A long and severe drought lingers over much of the Corn Belt. Map courtesy of the University of Nebraska, Lincoln.
This water is obtained from underground aquifers, and as ethanol production reaches a fever pitch in Iowa, the state’s water supply is threatened. Even in 2009, Iowa state geologists warned that the Jordan aquifer was being pumped at an unsustainable rate in several counties, exceeding the state’s 1975 base line within the next two decades.
“We’re near record devotion of acres to corn right now,” said Schnoor, who also headed the Iowa Climate Change Advisory Council in 2007. Up to 40 percent of corn production in the United States now goes to ethanol fuel. Schnoor estimated that up to three-quarters of corn crops in his home state are devoted to ethanol production, stressing Iowa’s groundwater sources.
He cited the Lincolnway Energy Plant in Nevada, Iowa, as an example. This plant, which Schnoor acknowledged was older and less efficient than newer plants, produces 50 million gallons of ethanol every year by processing 100,000 acres of corn. He said this process requires 200 million gallons of water per year.

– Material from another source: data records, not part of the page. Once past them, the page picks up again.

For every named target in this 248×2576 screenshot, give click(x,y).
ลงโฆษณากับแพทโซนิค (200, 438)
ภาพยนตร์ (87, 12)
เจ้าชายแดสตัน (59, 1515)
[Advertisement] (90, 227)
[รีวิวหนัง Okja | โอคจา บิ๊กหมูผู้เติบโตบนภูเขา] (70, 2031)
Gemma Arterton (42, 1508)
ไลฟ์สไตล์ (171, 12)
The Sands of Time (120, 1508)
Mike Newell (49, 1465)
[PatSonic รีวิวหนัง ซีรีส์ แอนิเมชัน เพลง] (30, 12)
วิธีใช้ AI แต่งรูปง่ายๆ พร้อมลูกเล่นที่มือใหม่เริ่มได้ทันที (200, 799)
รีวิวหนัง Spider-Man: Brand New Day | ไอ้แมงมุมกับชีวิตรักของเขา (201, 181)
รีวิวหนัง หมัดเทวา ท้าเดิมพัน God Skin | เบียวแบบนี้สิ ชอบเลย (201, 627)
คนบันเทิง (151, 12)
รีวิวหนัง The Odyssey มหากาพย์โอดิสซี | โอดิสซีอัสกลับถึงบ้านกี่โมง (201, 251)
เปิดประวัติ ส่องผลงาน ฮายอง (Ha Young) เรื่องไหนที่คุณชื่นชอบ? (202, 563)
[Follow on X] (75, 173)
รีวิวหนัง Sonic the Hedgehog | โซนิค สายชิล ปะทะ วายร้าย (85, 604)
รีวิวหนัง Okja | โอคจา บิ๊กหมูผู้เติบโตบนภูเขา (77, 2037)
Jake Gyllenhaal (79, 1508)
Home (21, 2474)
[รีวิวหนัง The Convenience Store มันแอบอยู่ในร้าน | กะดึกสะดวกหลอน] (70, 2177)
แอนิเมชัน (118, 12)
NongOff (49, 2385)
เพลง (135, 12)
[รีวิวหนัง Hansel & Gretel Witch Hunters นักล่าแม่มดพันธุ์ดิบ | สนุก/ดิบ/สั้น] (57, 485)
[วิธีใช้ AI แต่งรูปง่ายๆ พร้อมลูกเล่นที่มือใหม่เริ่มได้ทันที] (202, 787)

Big consumption in small areas
The Lincolnway Energy Plant’s 2012 annual report gives a number closer to 100 million gallons a year, but it does describe its water use as “significant.”
According to a 2007 report Schnoor authored for the National Academy of Sciences, “because water use in biorefineries is concentrated into a smaller area, such facilities’ effects can be substantial locally.” The report added that “a biorefinery that produces 100 million gallons of ethanol per year, for example, would use the equivalent of the water supply for a town of about 5,000 people.”
In the western United States, where corn must be irrigated because precipitation is less reliable, Schnoor said the strain on the underground water supply is even greater.
“People don’t realize that we’re unsustainably pumping down these aquifers,” he said, calling for an end to the expansion of biofuel use for this reason.
Theresa Selfa, a professor at the State University of New York’s College of Environmental Science and Forestry, examined the socio-economic impacts of corn ethanol on small communities in Kansas and Iowa in a 2011 study. After extensive interviews, she found communities were often proud of the biofuel plants, despite the perceived impacts on the water supply.
“We did get more positive than negative comments on the survey,” she said.
Drought underscores the problem
These communities had relatively high poverty rates — one more than 20 percent — so residents appreciated the boost to the local economy, however small. “These plants don’t really have a lot of direct jobs,” Selfa said.
“Any job in this town is better than none at all,” said a resident in Selfa’s study from Russell, Kan.
Also, she said that relative to the environmental impacts of other industries in the Midwest, like feed lots, oil refineries and meat packing plants, “the ethanol industry seemed pretty benign.”
But in Russell, home to a plant owned by U.S. Energy Partners, 67 percent of community members expressed concern about the water resources used by the plant. In May 2012, Russell was placed under water restrictions due to drought.
Selfa thought that had these communities been aware of ethanol production’s impact on the local water supply, support for the plants may not have been as strong.
“I think people in general were not that well-informed,” Selfa said, concluding that “biofuels are not an overwhelming win-win for rural communities.”